#### Quoted passage

Inspiration can strike at anytime. Stuck on a tricky Hyper Light Drifter boss one day, Peacock left the game idling with the soundtrack cue “The Last General” playing; and, in order to take a break from “being terrible” at the game, he sat at the piano to play along. Fast forward a short while and the arrangement and been finalised and recorded professionally:
“Luckily my analytical mind hasn’t ruined any game scores or hearing the music in an in-game context, but when a piece comes on that I really enjoy, my brain does start to run wild with possibilities.”
What’s the score?
As an orchestrator, Peacock is in the rarified position among VGM fans and fellow arranger-performers of being able to create sheet music, and also show off how his scores match up with the recorded tracks. An arrangement of his that he’s especially fond of is his small ensemble reworking of Hitoshi Sakimoto’s “Antipyretic” created for the ZODIAC: Final Fantasy Tactics Remixed album (which he recently had the opportunity to conduct a live performance of it at MAGFest 2018). As a first, he decided to create a video showing a condensed version of the score that moves along with the music:
For this track in particular, he wanted to “explore the orchestral instruments as textures and sound effects, portraying both lighter and darker atmospheres and calling back to specific orchestrations in the original soundtrack cue.”
Hitoshi Sakimoto’s original work for 1997’s Final Fantasy Tactics:
Different ensemble sizes (e.g. solo piano, string quartet or full blown orchestra) don’t tend to alter Peacock’s process much, but challenges have arisen when he has to translate synthesised elements of an original soundtrack cue into parts playable by live instrumentalists.
On his blog, Peacock has broken down a few of his arrangements: "Another Medium/CORE" from FALLEN: An Undertale Tribute; and “Ori + Naru" from Ori and the Blind Forest for the string quartet.
He has also found a sideline in re-orchestrating works, in some cases reducing full orchestral scores for unique smaller ensembles. Projects in this vein include French classical concert Retrogaming - De Tetris à Super Mario performed in Summer 2017 by Philharmonie de Paris and Yellow Socks Orchestra; as well as a couple of live performances of Austin Wintory’s music from Assassin’s Creed: Syndicate.

########

- **Job 1**: Rewrite the paragraph of the article about Peacock's game music arrangements that begins "He has also found a sideline" as a short list, keeping its main facts.
- **Job 2**: Write a continuation of the article about Peacock's game music arrangements, starting after its final paragraph.
The material after this point is separate from the article.

#### Stored data

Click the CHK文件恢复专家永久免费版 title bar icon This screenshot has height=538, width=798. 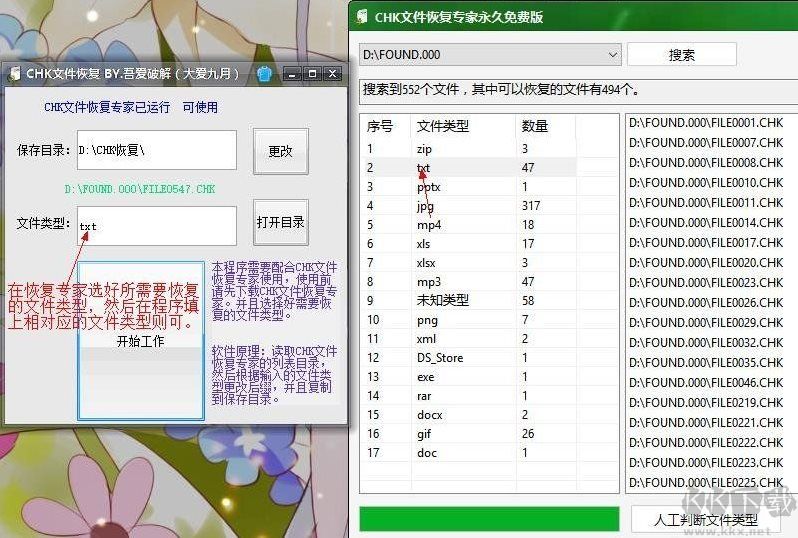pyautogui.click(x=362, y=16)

########
#### Stored data

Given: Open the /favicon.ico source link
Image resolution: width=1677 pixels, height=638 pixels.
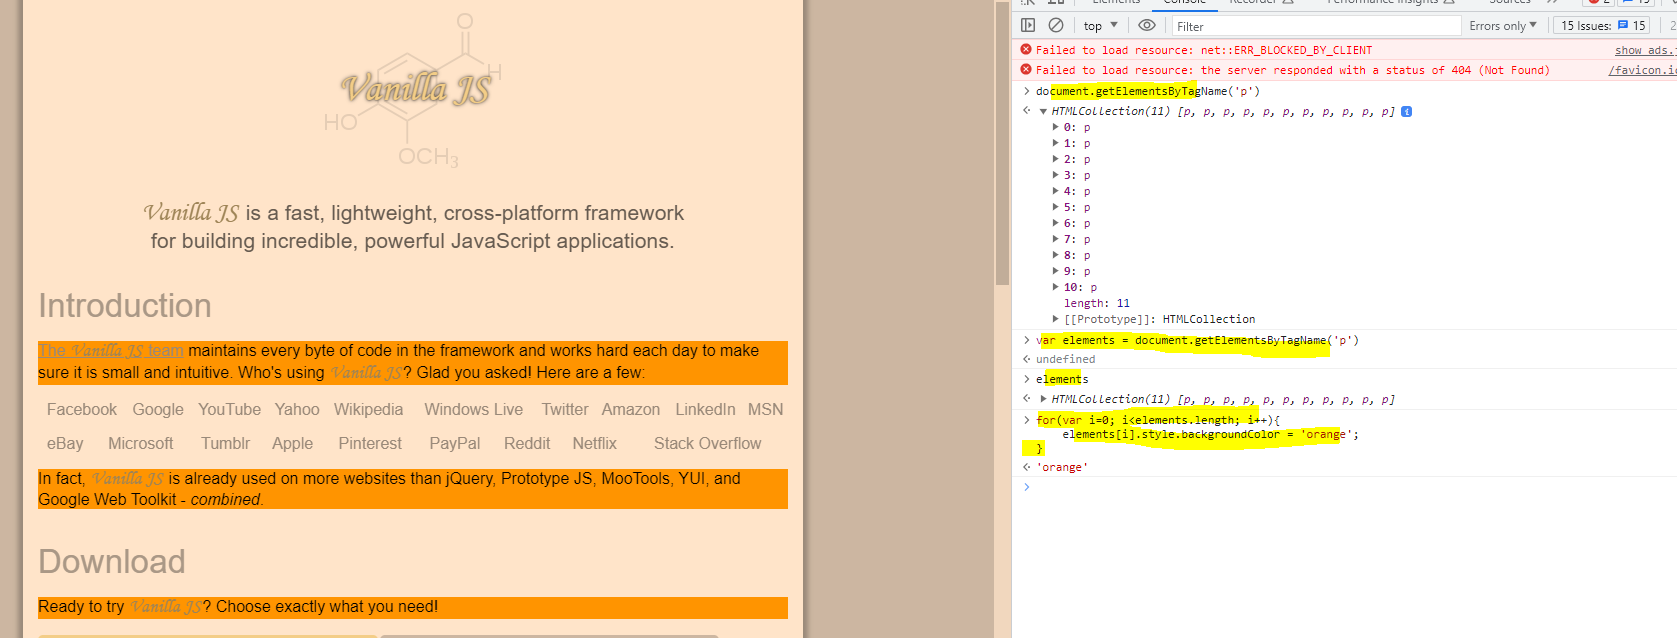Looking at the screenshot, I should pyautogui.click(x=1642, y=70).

########

- **Exercise answer 1**:
- Peacock re-orchestrates works, in some cases reducing full orchestral scores for unique smaller ensembles.
- One such project was the French classical concert Retrogaming - De Tetris à Super Mario, performed in Summer 2017 by Philharmonie de Paris and Yellow Socks Orchestra.
- Another was a couple of live performances of Austin Wintory's music from Assassin's Creed: Syndicate.

- **Exercise answer 2**:
Living in a Materia world
Founded in 2015 by entrepreneur Sebastian Wolff, Materia Collective is essentially a digital record label for video game music, where the arrangements and recording artists are drawn from the wider VGM community; among other things, it puts out compilations of arrangements based on games like Cuphead, Sonic Mania and various Final Fantasy’s. Peacock’s arrangements have appeared on multiple releases, including Johto Legends (Music from "Pokémon Gold and Silver"), Hero of Time (Music from "The Legend of Zelda: Ocarina of Time") and SPIRA: Music from Final Fantasy X - Besaid Mix.
The sheet music is also available, serving another sub-section of video game music fandom — musicians wanting to perform VGM arrangements at home on the piano and other instruments. He comments: “When Sebastian came to me with the suggestion, I jumped at the chance as I’d always loved the Final Fantasy Piano Collections albums.”
UNDERTALE’s original soundtrack, composed by the game’s principal developer Toby Fox, includes a lot of tracks that harken back to 8-, 16- and 32-bit JRPGs where the in-game music tended to be highly melodic and in very much in the foreground.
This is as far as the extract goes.